PHP bindings for the Mullama LLM library, using PHP's built-in FFI extension for direct access to the native shared library. Provides model loading, text generation, embeddings, and sampler presets with framework integrations for Laravel and Symfony.

Installation

Via Composer

composer require mullama/mullama

Prerequisites

The PHP bindings require:

  1. PHP >= 8.1 with the FFI extension enabled
  2. The pre-built libmullama_ffi shared library
  3. The mullama.h header file

Building the Shared Library

# From the mullama source directory
cargo build --release -p mullama-ffi

# Output locations:
# Linux:  target/release/libmullama_ffi.so
# macOS:  target/release/libmullama_ffi.dylib
# Windows: target/release/mullama_ffi.dll

Enabling PHP FFI

Ensure the FFI extension is enabled in your php.ini:

extension=ffi

; For development (allows FFI::cdef)
ffi.enable=true

; For production (preloaded only)
; ffi.enable=preload

Library Placement

Place the shared library and header file where the PHP bindings can find them. The bindings search in this order:

  1. Path set via Mullama::setLibraryPath()
  2. bindings/ffi/include/mullama.h (relative to package)
  3. /usr/local/include/mullama.h and /usr/local/lib/libmullama_ffi.so
  4. /usr/include/mullama.h and /usr/lib/libmullama_ffi.so
# System-wide installation (Linux)
sudo cp target/release/libmullama_ffi.so /usr/local/lib/
sudo cp bindings/ffi/include/mullama.h /usr/local/include/
sudo ldconfig

Quick Start

<?php

require_once 'vendor/autoload.php';

use Mullama\Model;
use Mullama\Context;
use Mullama\SamplerParams;

// Load a model
$model = Model::load('./model.gguf', ['nGpuLayers' => 32]);

// Create a context
$ctx = new Context($model, ['nCtx' => 2048]);

// Generate text
$text = $ctx->generate("Once upon a time", 100, SamplerParams::greedy());
echo $text . "\n";

API Reference

Mullama (Main Class)

The Mullama class manages the FFI library loading and backend lifecycle.

Mullama::initialize()

Initialize the backend. Called automatically on first use.

public static function initialize(): void

Mullama::shutdown()

Free backend resources. Call before process exit.

public static function shutdown(): void

Mullama::setLibraryPath(path)

Set a custom path to the libmullama_ffi library before initialization.

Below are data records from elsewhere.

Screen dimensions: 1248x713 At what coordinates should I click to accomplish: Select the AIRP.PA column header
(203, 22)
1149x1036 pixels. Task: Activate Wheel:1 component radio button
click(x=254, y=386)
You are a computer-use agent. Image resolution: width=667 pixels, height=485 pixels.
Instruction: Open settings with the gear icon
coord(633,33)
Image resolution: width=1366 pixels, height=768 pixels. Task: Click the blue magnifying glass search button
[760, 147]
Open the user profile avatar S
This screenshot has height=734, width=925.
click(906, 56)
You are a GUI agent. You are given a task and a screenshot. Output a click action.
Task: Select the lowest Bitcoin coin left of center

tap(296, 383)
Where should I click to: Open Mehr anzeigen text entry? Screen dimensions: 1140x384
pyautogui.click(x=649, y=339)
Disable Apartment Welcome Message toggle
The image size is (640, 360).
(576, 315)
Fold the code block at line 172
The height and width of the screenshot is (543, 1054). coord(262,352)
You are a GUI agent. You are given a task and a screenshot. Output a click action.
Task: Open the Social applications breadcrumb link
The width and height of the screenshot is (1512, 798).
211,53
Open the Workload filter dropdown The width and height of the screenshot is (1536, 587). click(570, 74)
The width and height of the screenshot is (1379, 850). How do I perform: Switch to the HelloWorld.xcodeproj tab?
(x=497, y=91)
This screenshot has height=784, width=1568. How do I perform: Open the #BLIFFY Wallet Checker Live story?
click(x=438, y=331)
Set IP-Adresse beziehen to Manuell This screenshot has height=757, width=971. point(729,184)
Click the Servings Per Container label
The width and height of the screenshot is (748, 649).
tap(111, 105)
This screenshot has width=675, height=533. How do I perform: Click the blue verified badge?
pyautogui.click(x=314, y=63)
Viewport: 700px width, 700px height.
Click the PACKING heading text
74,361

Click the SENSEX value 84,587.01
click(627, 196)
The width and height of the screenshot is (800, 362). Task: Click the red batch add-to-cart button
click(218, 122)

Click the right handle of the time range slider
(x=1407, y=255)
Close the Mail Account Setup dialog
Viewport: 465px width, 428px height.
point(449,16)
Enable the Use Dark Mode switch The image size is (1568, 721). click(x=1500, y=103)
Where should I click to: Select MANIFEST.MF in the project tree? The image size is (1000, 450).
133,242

public static function setLibraryPath(string $path): void
// Must be called before any other Mullama operations
Mullama\Mullama::setLibraryPath('/opt/mullama/lib/libmullama_ffi.so');

Mullama::supportsGpuOffload()

Check if GPU offloading is available.

public static function supportsGpuOffload(): bool

Mullama::systemInfo()

Get system information about the backend.

public static function systemInfo(): string

Mullama::maxDevices()

Get the maximum number of compute devices.

public static function maxDevices(): int

Mullama::version()

Get the library version.

public static function version(): string

Mullama::getLastError()

Get the last error message from the FFI layer.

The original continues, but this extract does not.